10. Protection of the Buyer's data
Deluxe Concepts shall process all the personal information and data it receives from Buyers in accordance with its obligations under the legal and regulatory requirements for the processing of personal data, including the Act of 8 December 1992 on the protection of privacy in relation to the processing of personal data and the Regulation (EU) 2016/679 of the European Parliament and of the Council of 27 April 2016 on the protection of individuals with regard to the processing of personal data and on the free movement of such data, and repealing Directive 95/46/EC (General Data Protection Regulation).
11. Force Majeure
11.1. Force Majeure shall mean any act beyond the control of the parties, which the parties could not reasonably have foreseen or avoided and which makes it impossible to perform their contractual obligations.
11.2. The following shall be non-exclusively deemed to be situations of force majeure which do not allow Deluxe Concepts to fulfil its obligations: any interruptions in production, transport or delivery, any shortage of raw materials, strikes (general or partial, of personnel or suppliers and carriers), lock-outs, embargoes, war, epidemics, attacks, explosions or civil unrest, fire, flood, bad weather, telecommunication failures, technical defects in the production line, road blockages or obstruction or a cut-off of the power or gas supply, or any other cause preventing the supply of raw materials.

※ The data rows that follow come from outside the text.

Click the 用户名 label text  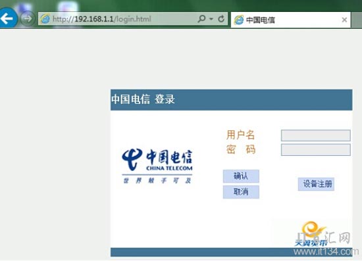[240, 135]
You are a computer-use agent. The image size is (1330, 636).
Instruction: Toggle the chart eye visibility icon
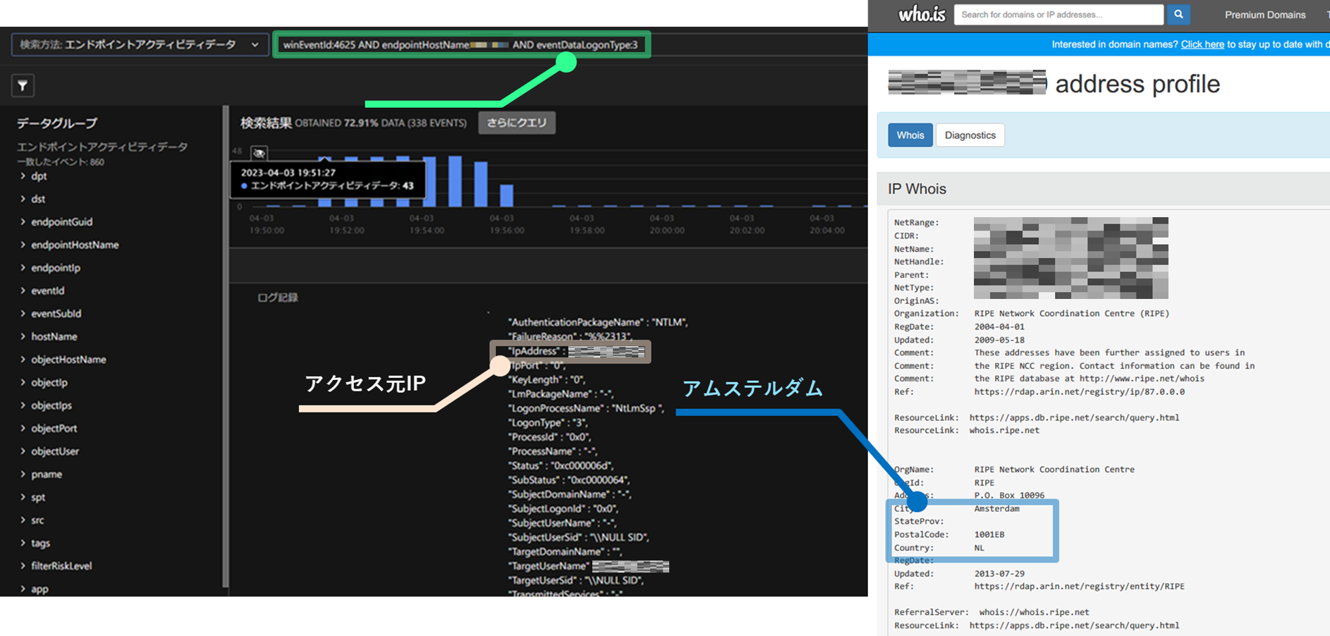(259, 153)
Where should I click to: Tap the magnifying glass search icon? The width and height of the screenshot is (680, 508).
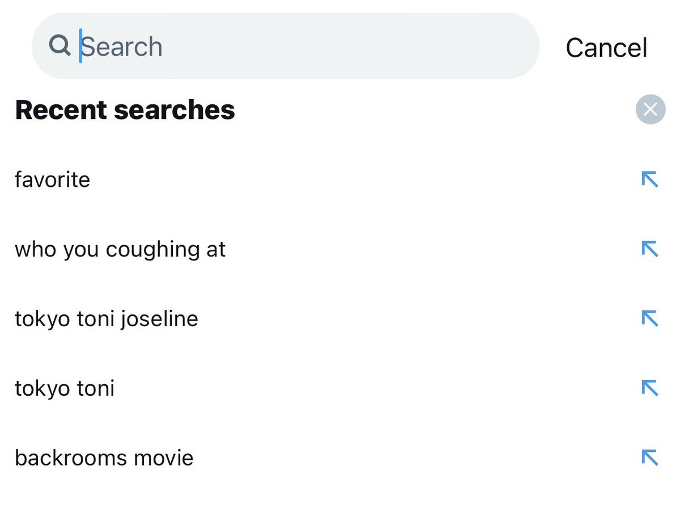(60, 45)
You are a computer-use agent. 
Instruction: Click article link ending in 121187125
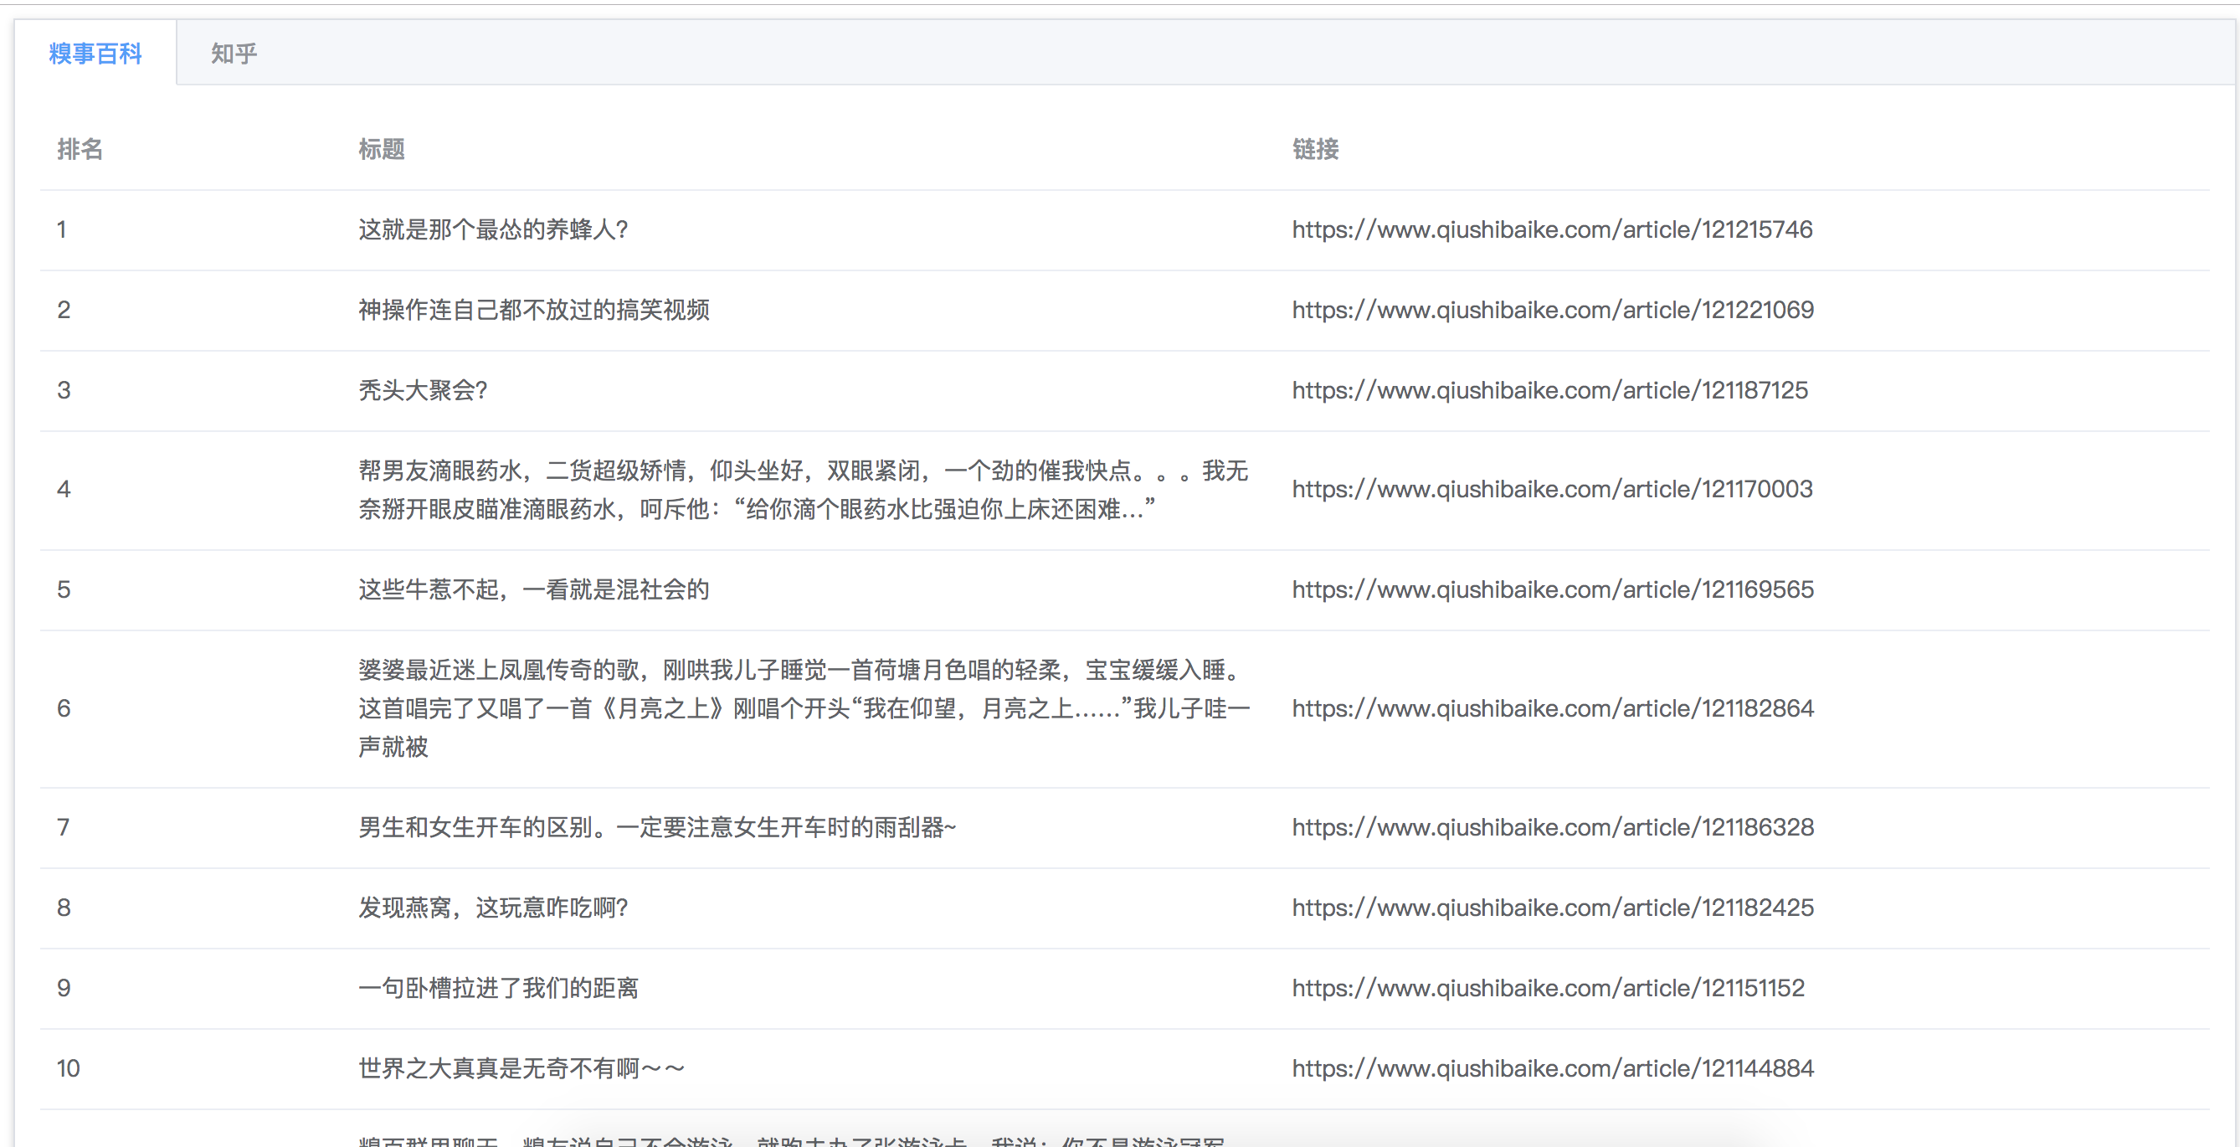point(1549,390)
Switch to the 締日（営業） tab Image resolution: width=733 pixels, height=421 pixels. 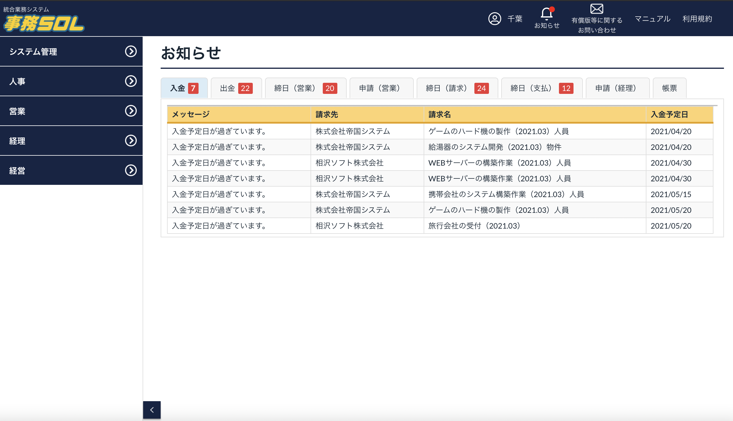[305, 88]
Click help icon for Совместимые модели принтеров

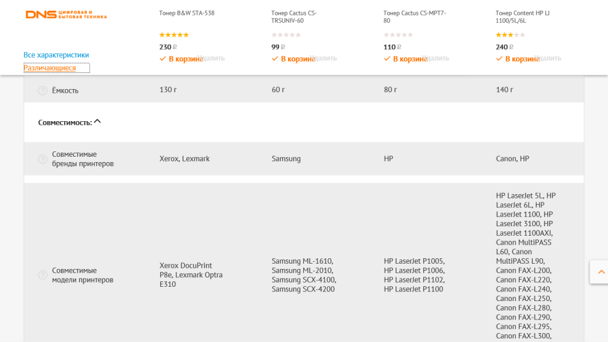pos(43,275)

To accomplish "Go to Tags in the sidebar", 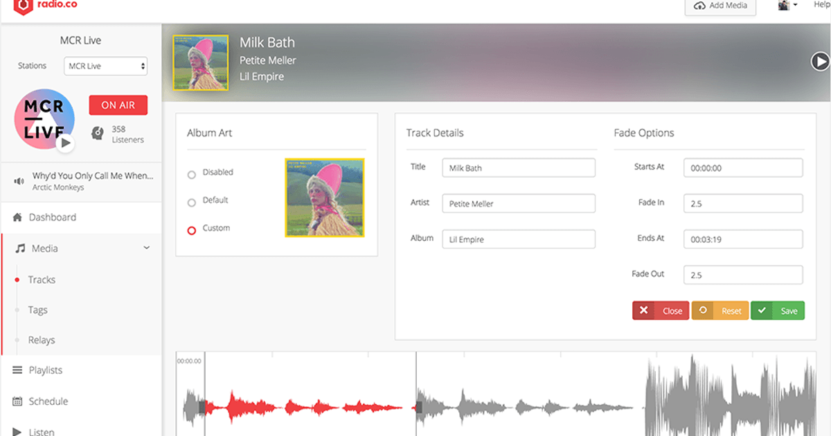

11.3. In the event of Force Majeure on the part of one of the parties (Deluxe Concepts or the Buyer) the obligations of this party towards the other shall be suspended by operation of law, and without this giving rise to any right to compensation on the part of the other party. As soon as the cause of force majeure is known, the party affected by said force majeure shall inform the Buyer of the force majeure situation and of the immediate suspension of the parties' obligations.
11.4. If the force majeure situation on the part of Deluxe Concepts persists for more than six (6) months, both the Buyer and Deluxe Concepts shall be entitled to terminate the contract without prior judicial intervention and without being liable to pay damages to the other party.
The invalidity or unenforceability (in full or in part) of one or more of the clauses of these General Terms and Conditions shall not affect the validity or enforceability of the remaining clauses or that part of the clause which is not invalid or unenforceable, or the contract as a whole. In such a case, the parties will negotiate in good faith to replace the unenforceable or conflicting provision with an enforceable and valid provision that comes as close as possible to the purpose and scope of the original provision.
13. Applicable law
The contractual relationship between Deluxe Concepts and the Buyer shall be exclusively governed by Belgian law. The application of the Vienna Convention of 11 April 1980 on Contracts for the International Sale of Goods and the Convention of 14 June 1974 on the Limitation Period in the International Sale of Goods is explicitly excluded.
14. Competent court
Any dispute between Deluxe Concepts and the Buyer relating to the offers, quotations and order confirmations of Deluxe Concepts and/or to the sales contracts between Deluxe Concepts and the Buyer shall fall under the exclusive jurisdiction of the Courts of Kortrijk (Belgium).